Coś za coś. Strzelanie z 7,5 J na hali różni się znacznie od strzelania na tzw. wolnym powietrzu, czy jak kto woli w polu.
Wczoraj byłem na wiatrowyjach (Siekierki warszawskie) już przed 6:00 rano, aby jak najdłużej zapewnić sobie warunki prawie "halowe". Niestety idealnej hali nie było, bo nawet tak rano zawiewało. Niemniej od 8-go do 17-go metra jest to idealny śut. Dalej do 25-go z każdym metrem jest gorzej, ale ciut lepiej od exatopodobnych wynalazków. Niestety przez swoją wagę i długość, oraz prędkość dolotu HN Finale Match Rifle 4,48 jest o wiele bardziej podatny na boczne oddziaływanie powietrza/wiatru. Jest coś jeszcze. Strzelam FT 5 w Niemczech. Bo tylko tam ta klasa występuje. Dyscyplina całkowity endemit. Mam 8 współzawodników w tej klasie. Strzela się od 7,5 metra do 25 metra do zwierzaków o KZ-krach najczęściej 15 - 20 mm (około 80% toru 50-cio figurowego przez 2 dni). Bywają pojedyncze 12 i 10 mm wynalazki, oraz kilka 30-40 mm, ale raczej w pozycjach wymuszonych. Wszystko działa zupełnie jak w naszym 16,3 J FT. Opisuje się boczne koło do 25 metra i górną wieżę. To "coś jeszcze", to fakt że wieża, aby obsłużyć cały dystans FT5 na Exact'cie pokonuje 3/4 obrotu (bardzo zbliżone do 16,3 J do 50 metra). W przypadku użycia HN Finale Matcha pomimo, że na wylocie musi być szybszy, bo od Exacta jest lżejszy, to aby obsłużyć cały dystans do 25 metra wieża musi pokonać już cały obrót 360 stopni !

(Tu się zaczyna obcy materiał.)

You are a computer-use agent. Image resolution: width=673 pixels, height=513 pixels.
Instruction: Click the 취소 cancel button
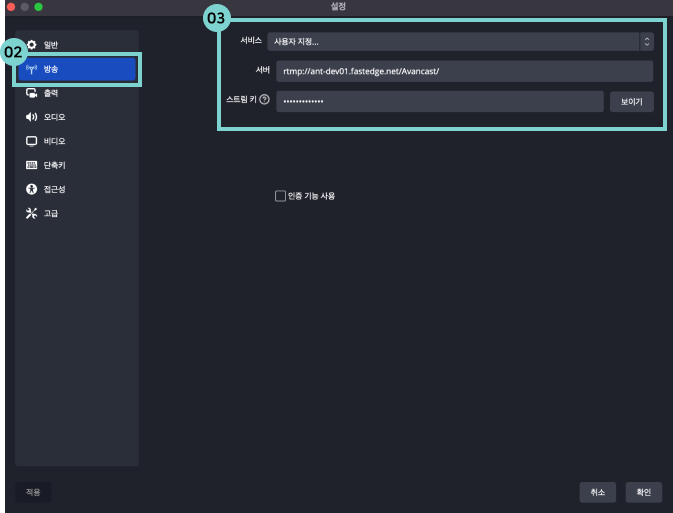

Innymi słowy balistyka na dolocie jest już bardzo "haubiczna". Coś za coś. Jak nie będzie wiaterku, lub będzie malutki - będzie dobrze w Ebern. Jak choć trochę zawieje .... to ten śrut się nie nadaje.

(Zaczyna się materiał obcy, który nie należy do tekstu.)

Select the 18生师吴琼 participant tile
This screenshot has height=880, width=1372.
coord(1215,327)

Wróciłem po sobocie z Siekierek z wybranym już po raz pierwszy na zawody w polu śrutem matchowym. Aby podnieś choć trochę swoje szanse na dalszych dystansach po raz pierwszy od prawie 20 lat strzelania z wielkim wstrętem, ale postanowiłem chociaż poważyć ten śrut i odrzucić bardzo lekkie i najcięższe śruciny. Zawęziliłem przedział do 6 tysięcznych, zbierałem przedział od 0,525 do 0,531 grama. Reszta won. Były przypadki nawet 0,536, były też 0,518 .... Suma sumarrum w przedziale jaki wybrałem 60% puszki zostało, 40% poszło w odstawkę.

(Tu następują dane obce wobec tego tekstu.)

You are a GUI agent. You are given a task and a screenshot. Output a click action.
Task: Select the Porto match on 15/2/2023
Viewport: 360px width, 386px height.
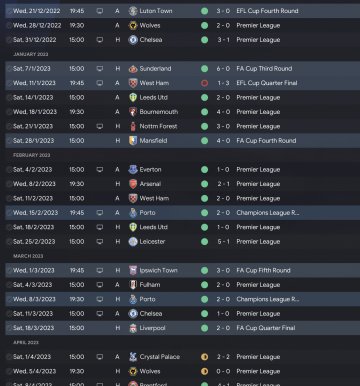(x=182, y=213)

Tak przesiany wagowo HN Finale Match zabrałem dzisiaj na Siekierki. O 6:00 co się na siekierkach rzadko zdarza panowały warunki prawie halowe. Szybciutkie rozłożenie, 3 strzały na wiwat w celu rozgrzania systemu, potem jedynie po liściach krzewów rosnących po wałach. Pierwszy cel 11,5 m. Dziura po śrucinę pojawia się idealnie tam gdzie celowałem. Drugi cel 24,5 metra. I kolejny bulls eye. Trzeci cel idealnie 20 metr celuję w malutką dziurkę, jaką odnajduję na liściu a śrucina przelatując przez nią czyni ją jedynie idealnie okrągłą. Po tych 3 strzałach spakowałem się aby nie zapeszać i do domu przeważyć drugą puszkę.
Reasumując. Kiedyś znowu wrócę do Exacta i w końcu trafię serię, która dobrze poleci. Tym niemniej z moich doświadczeń wynika, że przy bezwietrznej pogodzie trudno nie rozważyć śrutów matchowych. Dianka 75 jest wręcz do nich stworzona.